So Far, a Business-as-Usual Plan for Transformational Change

CBD OEWG-2
Global biodiversity meeting at FAO Headquarters in Rome, Italy

ROME, Italy – Last week, the countries of the world gathered in Rome to discuss their collective global response to the alarming IPBES report indicating that we could lose about 1 millions species to extinction within the next few decades and that the Earth’s natural systems were breaking down, which could cause widespread famine and massive economic losses, not to mention permanent changes to our biosphere and our ability to sustain life on Earth.

While the countries continued to negotiate the Post-2020 global biodiversity framework (post-2020 GBF) under the Convention on Biological Diversity (CBD), which is meant to set ambitious, time-bound, and effective goals and targets designed to address the biodiversity crisis and put us on a path towards recovery and a human existence that lives in harmony with nature, one thought inexorably and continuously entered my mind. 

We’re doomed.

Time after time during the second meeting of the Open-ended Working Group on the Post-2020 GBF (OEGW-2), countries quoted from the IPBES report and its call for “transformational change” in their opening statements, and then advocated for goals and targets that were anything but transformational. I had to stop myself from thinking that I should just leave and go get some pasta (the fact that the coronavirus was staring us down from Northern Italy at the time didn’t help my mood), and remember that the IPBES report itself predicted this stage in the process.

To be fair, fundamentally it’s a planning nightmare: Countries are faced with the paradoxical challenge of setting even more ambitious biodiversity targets than the 2020 Aichi Biodiversity Targets, virtually none of which were achieved according to the IPBES report. It’s planning 101 that you would perform an assessment of failures before setting new goals and targets, but the IPBES report, for all its import and utility, doesn’t really tell us what “transformational change” actually looks like. It only says that transformative actions are necessary, and that it won’t be easy (maybe IPBES will provide us with some further guidance).

“By its very nature,” the Report states, “Transformative change can expect opposition from those with interests vested in the status quo, but such opposition can be overcome for the broader public good.”

Right now, countries are still grappling with the fact that the status quo, even if it includes improved sustainable development outcomes and climate change mitigation, won’t be enough to stave off the worst impacts of the ecosystem collapse and biodiversity loss. It’s like the planet is trying to lose weight and does everything it’s told—eats right, exercises like a fiend, sleeps 8 hours a night and drinks 10 glasses of water a day—and can still only expect to lose 5 of the 10 pounds it needs to in order to remain healthy.

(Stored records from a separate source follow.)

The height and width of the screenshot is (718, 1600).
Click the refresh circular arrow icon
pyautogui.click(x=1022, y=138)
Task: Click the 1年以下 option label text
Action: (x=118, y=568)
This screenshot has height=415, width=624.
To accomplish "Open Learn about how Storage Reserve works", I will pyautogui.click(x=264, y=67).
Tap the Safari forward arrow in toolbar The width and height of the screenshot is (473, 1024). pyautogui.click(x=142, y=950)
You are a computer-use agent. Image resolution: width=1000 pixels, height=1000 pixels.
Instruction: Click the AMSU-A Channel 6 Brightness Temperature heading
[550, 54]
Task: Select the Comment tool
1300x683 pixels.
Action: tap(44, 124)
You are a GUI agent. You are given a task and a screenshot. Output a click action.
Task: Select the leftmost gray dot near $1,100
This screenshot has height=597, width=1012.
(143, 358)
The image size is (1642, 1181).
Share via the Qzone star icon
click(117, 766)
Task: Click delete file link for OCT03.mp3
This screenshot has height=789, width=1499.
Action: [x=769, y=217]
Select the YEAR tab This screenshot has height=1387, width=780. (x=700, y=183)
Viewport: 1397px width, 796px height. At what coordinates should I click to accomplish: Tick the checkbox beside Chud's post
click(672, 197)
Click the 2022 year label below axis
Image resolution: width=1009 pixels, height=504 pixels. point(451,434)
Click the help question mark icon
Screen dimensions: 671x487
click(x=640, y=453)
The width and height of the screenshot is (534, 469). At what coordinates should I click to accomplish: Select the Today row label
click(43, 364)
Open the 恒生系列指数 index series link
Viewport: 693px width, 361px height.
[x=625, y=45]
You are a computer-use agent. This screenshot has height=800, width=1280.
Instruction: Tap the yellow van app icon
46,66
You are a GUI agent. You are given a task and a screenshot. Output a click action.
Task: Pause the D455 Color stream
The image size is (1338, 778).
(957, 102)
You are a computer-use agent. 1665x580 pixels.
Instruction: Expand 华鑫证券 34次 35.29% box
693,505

Though obviously extremely difficult, climate change can be still solved while staying true to the existing “sustainable development” global paradigm if countries redeploy their policy and investment resources towards that end. That paradigm breaks down, though, when it comes to nature, largely because biological diversity just can’t sustain the kind of constant economic growth that the sustainable development model requires. What then must we do. 

There were some bright spots, to be sure, mostly related to the inclusion of specific language related to certain key threats to wildlife and biodiversity in the “zero-draft” of the GBF. We worked with partners and pro-conservation countries to raise and include language supporting the protection of 30 percent of land and sea areas by 2030, language addressing the illegal wildlife trade and supporting the recovery of threatened species, and even language on the inclusion of ocean noise, long an NRDC priority issue, as a pollutant that should be reduced as a global priority to protect ocean life. 

Though cautiously, key countries showed an interest in scaling up the level of ambition, always taking care to put meeting human needs front and center. The United Kingdom, India, the Philippines, Senegal, Australia, Mongolia, New Zealand, Gabon, and Costa Rica come to mind, though I know there were others that championed pro-conservation language. 

Only Brazil, possibly the most biodiversity-rich country on Earth, seemed to take a purely obstructionist view, at times actively undermining progress on key issues. Perhaps that will change if Brazil can be assured that the kind of biopiracy that has taken place in the past can be avoided and the fair and equitable sharing of benefits from biological resources, a key tenet of the Convention, adequately engrained in the post-2020 GBF.

The next draft of the post-2020 GBF is going to be…interesting. The goal of the meeting last week was to evaluate the zero-draft, the discussion draft, and receive input from all the countries and stakeholders. If we continue with CBD process business as usual, the next draft will include as bracketed text all the various options and ideas introduced by the Parties. Each goal and every target will explode from one or two draft sentences to like 10 or 20 bracketed options and sub-options, to be further considered at meetings of the parties between now and October, 2020, when, COVID-19 willing, the final post-2020 GBF will be adopted in Kunming, China. 

Hopefully at some point, a fairly transformative change will take place within the process itself, and the countries will start to coalesce around key pieces of the draft framework that, taken together, will bring about kind of vision that NRDC and its members see for the planet.